I passed . . . THE UNION SOLDIER'S BURIAL GROUND . . . laid out in avenues and enclosed with a Virginia rail fence; each grave having a headboard, neatly marked, telling the hero's name, his company and regiment . . . In this lonely resting place on the plains of Yorktown, sleeps many a noble boy, far from his home and kindred, with no kind friend to drop a tear, or sing a funeral requiem.Barthalomew S. DeForest, 1st Lieutenant
81st New York Regiment, 1862
In the spring of 1862, war again scarred Yorktown's landscape as a Union army prepared to besiege Confederate forces holding the town. On the night of May 3-4,1862, in the face of Union siege artillery, Confederate forces withdrew from the area. Yorktown then became a Union garrison for most of the Civil War and provided hospital service to wounded and sick soldiers.

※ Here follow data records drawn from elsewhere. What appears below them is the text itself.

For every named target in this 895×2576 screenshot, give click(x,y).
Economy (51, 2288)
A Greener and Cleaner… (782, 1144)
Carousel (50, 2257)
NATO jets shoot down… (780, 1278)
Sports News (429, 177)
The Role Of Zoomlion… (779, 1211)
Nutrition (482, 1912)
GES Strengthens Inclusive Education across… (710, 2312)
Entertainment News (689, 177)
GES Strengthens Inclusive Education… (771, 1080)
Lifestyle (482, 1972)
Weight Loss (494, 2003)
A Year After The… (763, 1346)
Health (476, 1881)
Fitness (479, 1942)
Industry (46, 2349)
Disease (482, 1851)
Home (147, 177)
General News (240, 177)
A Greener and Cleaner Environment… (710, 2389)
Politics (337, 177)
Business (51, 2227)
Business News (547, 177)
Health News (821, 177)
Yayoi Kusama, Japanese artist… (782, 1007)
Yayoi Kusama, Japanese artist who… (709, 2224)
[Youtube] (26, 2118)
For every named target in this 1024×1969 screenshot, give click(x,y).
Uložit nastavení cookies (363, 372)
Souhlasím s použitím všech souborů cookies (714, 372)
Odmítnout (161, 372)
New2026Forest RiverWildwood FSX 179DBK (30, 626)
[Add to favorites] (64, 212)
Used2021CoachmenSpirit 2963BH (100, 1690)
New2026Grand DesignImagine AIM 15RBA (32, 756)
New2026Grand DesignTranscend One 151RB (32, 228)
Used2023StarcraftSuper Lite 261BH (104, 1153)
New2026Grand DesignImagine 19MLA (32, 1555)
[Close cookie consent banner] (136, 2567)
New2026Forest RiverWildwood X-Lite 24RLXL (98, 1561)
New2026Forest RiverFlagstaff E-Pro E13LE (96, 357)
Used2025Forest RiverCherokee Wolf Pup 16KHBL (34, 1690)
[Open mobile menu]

By war's end, the remains of approximately 600 Union soldiers had been buried in this area between the 1781 Allied Siege Lines. In 1866, the cemetery was designated a national cemetery, and Union dead from over 50 field burial sites within 50 miles of Yorktown were re-interred here.
Of the 2,183 burials, two-thirds of the remains are unknown. Only 747 are identified.
William Scott
Grave Number 351William Scott is known as the Sleeping Sentinel. In August, 1861, Scott, along with his unit, the 3rd Vermont Regiment, was assigned picket duty near Washington, D.C. On the night of August 31, however, Scott was caught asleep at his post. He was court-martialed and sentenced to death, the first soldier from the Army of the Potomac to face execution. President Abraham Lincoln, however, spared his life. On April 16, 1862, Vermont troops assaulted Confederates at Dam No. 1, south of Williamsburg. William Scott was one of 44 Vermont soldiers killed in the action.